Stigmatisation and discrimination

According to Mrs.
Okeke she has suffered stigmatisation in different ways, but the most
touching was when her landlord sent her packing after learning of her
HIV status from a newspaper.

“I talked to the
reporter, but I didn’t know they were going to publish the story with
my name and my picture. That was how my landlord saw it and started
asking me to leave the house. I was still arguing with him until one
day he came and said, you AIDS patient you don’t want to leave my
house. The thing touched me so much; so I left,” she said.

In her new compound, a nurse encouraged Mrs Okeke to join a support group organised by AIDS Alliance, an NGO.

“When I went there
I saw people living with HIV. I discovered that they had accepted the
fact that they have HIV. I counselled myself that AIDS is just like any
other disease, it depends on how you take it. I started making friends
from there and I was happy. Once I comeback from one meeting I will
tick the date for the next on my calendar. Then my body started coming
back again because that fear has left me. I didn’t use anti-retroviral
drugs until March 2005 when I fell ill and it was because of the stress
I was going through doing all manner of business for money,” she said.

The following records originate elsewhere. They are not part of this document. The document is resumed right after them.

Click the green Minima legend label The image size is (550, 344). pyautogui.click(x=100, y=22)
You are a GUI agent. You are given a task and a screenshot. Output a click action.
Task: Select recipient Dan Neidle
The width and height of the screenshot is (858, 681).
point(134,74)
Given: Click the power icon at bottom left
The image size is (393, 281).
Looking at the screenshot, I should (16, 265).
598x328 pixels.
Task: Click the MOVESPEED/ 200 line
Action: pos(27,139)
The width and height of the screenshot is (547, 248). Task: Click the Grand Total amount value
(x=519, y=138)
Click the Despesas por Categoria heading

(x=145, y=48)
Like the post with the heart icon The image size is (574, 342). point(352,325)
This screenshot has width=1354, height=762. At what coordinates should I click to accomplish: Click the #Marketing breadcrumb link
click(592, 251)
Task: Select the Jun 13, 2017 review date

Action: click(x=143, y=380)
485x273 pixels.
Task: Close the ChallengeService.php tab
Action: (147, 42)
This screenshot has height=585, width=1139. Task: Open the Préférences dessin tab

“AIDS is no longer a killer disease. It is the fear and the stigma that kills people.” Mrs Okeke added.

Future plans

With fear and
stigma now out of the way, Mrs. Okeke desires to secure a job that is
better than her HIV counselling job at Navy Hospital Ojo, Lagos, where
she is paid N20,000 per month. This she wants to do in order to be able
to raise her children, who are now in primary five and junior secondary
two, to the highest level of education. She has no plans of remarrying
but might consider a widower who is HIV positive.